United States: Washington Insider Update: What Are The Labor And Employment Implications Of The Senate's Recent Activities?

According to the latest from Capitol Hill "insiders," the Senate will likely confirm all five pending nominees to the National Labor Relations Board before the chamber's August recess. Board Chairman Mark Gaston Pearce's term was set to expire at the end of August, leading many to initially believe that the Board would once again be left without a functioning quorum. Instead, due to recent Senate deal-making to avoid the so-called "nuclear option," which includes the nomination of two new pro-union members to replace the recess appointees, the Board will be fully operational in a month's time. Once confirmed, there will be a solid pro-union majority prepared to implement the aggressive agenda that was under way before the recess appointment hiatus, albeit with dissenting opinions from the Republicans. As Littler's Ilyse Schuman, co-chair of the firm's Workplace Policy Institute, stated in today's interview on NPR, these new members will be able to act without the specter of illegality hanging over them: "With this cloud of uncertainty removed from the authority of the Board, it is going to return full speed ahead, if not even faster, on implementing . . . enormous changes to labor-management relations."

Recess appointee Richard Griffin – whose nomination was withdrawn as part of the Senate deal (along with that of fellow recess appointee Sharon Block) – is rumored to be in line for the NLRB General Counsel (GC) position. If so, Griffin would replace beleaguered candidate Lafe Solomon, who has been serving in an acting capacity. Confirming either Solomon or Griffin as GC was not part of the Senate deal, but as Solomon has demonstrated over the past couple of years, the acting GC has all the power he needs to enforce the National Labor Relations Act (absent a successful challenge to his authority).

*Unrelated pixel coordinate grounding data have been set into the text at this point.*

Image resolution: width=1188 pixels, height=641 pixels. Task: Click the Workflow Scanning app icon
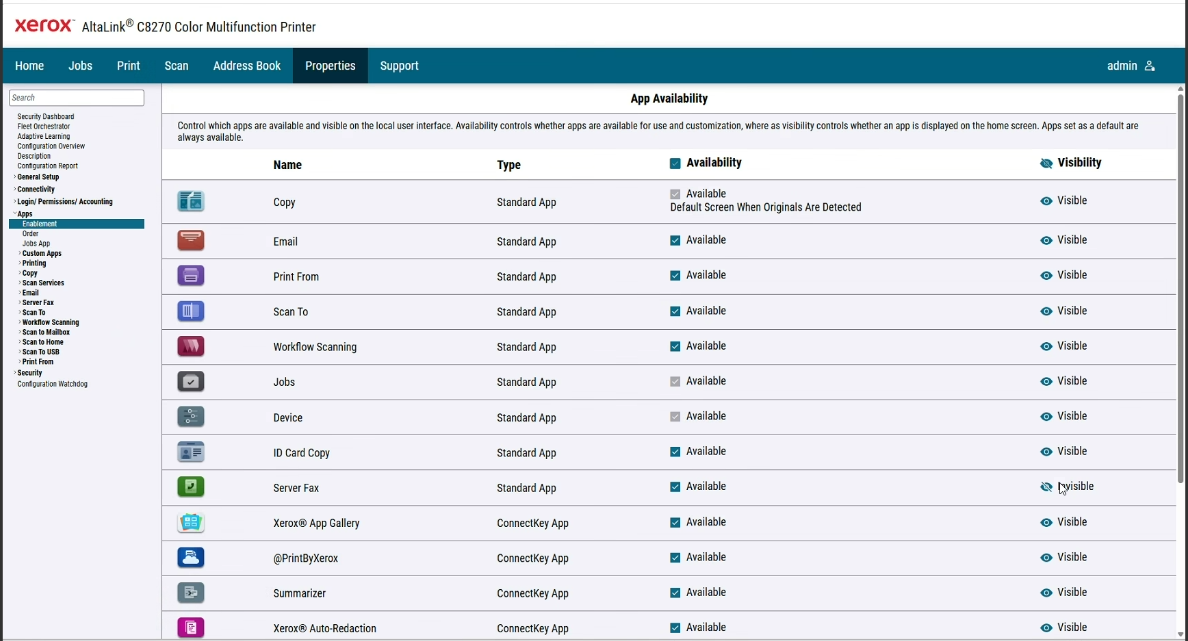click(190, 346)
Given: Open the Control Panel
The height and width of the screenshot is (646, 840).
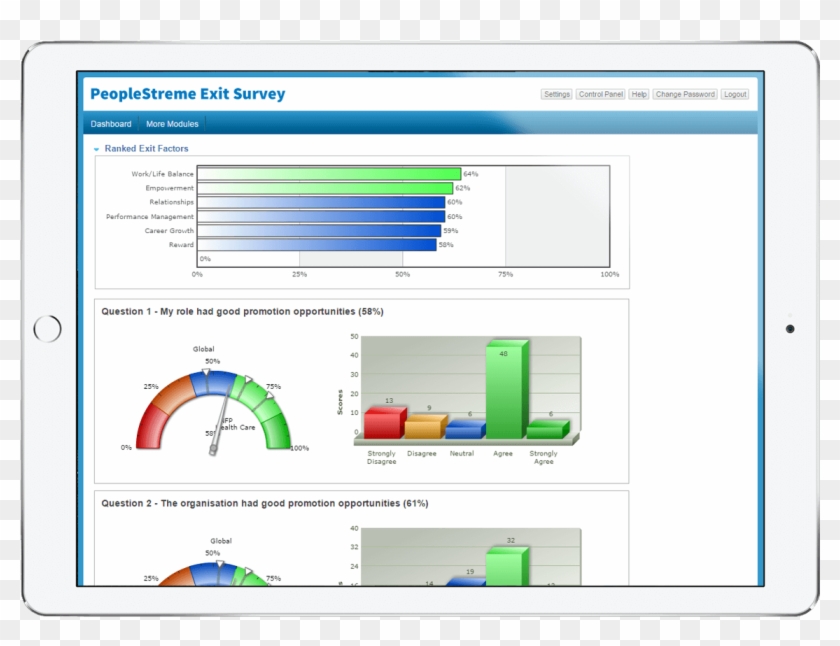Looking at the screenshot, I should click(x=600, y=95).
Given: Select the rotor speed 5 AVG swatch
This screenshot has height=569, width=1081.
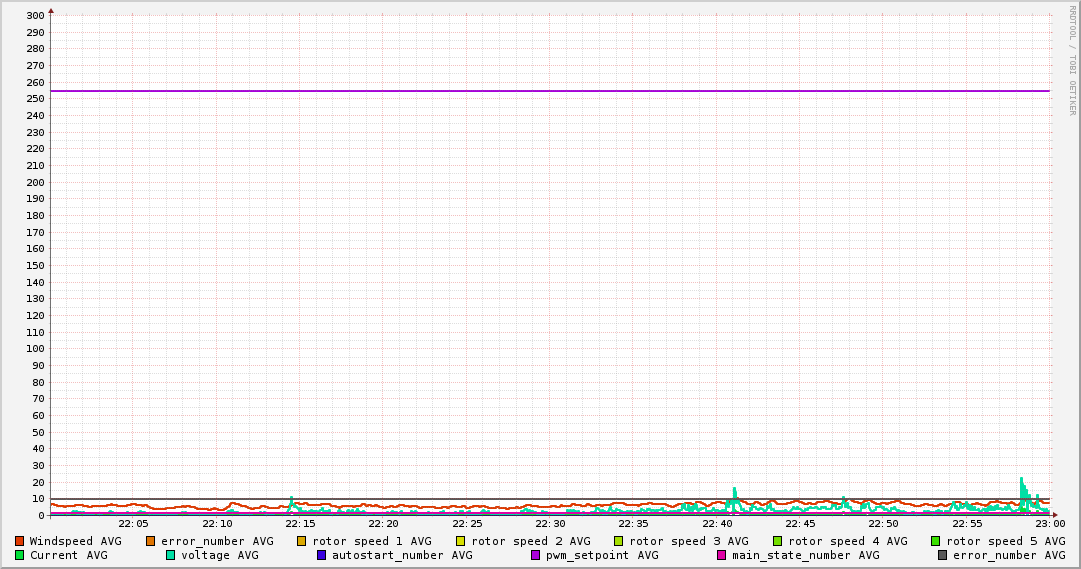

Griffin and Block will remain on the Board only until the new members are confirmed. Although there has been some question as to whether candidates Nancy Schiffer and Kent Hirozawa can be vetted in so short a time period, there exists precedent for doing so.

The withdrawal of the controversial recess appointees can be viewed as a veiled concession that their appointment was unconstitutional, or legally questionable at the very least. The Supreme Court recently agreed to review the U.S Court of Appeals for the D.C. Circuit's decision invalidating the recess appointments in NLRB v. Noel Canning. If the Court upholds Noel Canning, the fate of more than 1,000 decisions decided by recess appointees would be uncertain. After the Court held in the 2010 New Process Steel decision that the Board must operate with at least three sitting members, the NLRB had to revisit and resolve more than 600 cases.

Briefs in the Noel Canning case are due in November-December of this year with oral argument expected in January, 2014. The Court is expected to issue an opinion in this case in late spring of next year. The Obama administration has indicated (so far) that it will continue to seek Supreme Court resolution of the recess appointment issue.

The new Board members cannot immediately act to "reaffirm" the recess appointees' decisions that are pending in the court of appeals, though they could seek voluntary remands for the purpose of reconsidering those cases. But there are reasons for them not to do that unless and until the Supreme Court forces their hand.

Rulemaking Options

It is too soon to tell what the new Board strategy will be on the "ambush" election rule, which the D.C. Circuit stayed pending Noel Canning. The Board could seek voluntary remand, or could just have a new vote on either the previously enacted rule or an even worse one. The new Board is expected to forge ahead to get a speedier elections rule in place, one way or the other.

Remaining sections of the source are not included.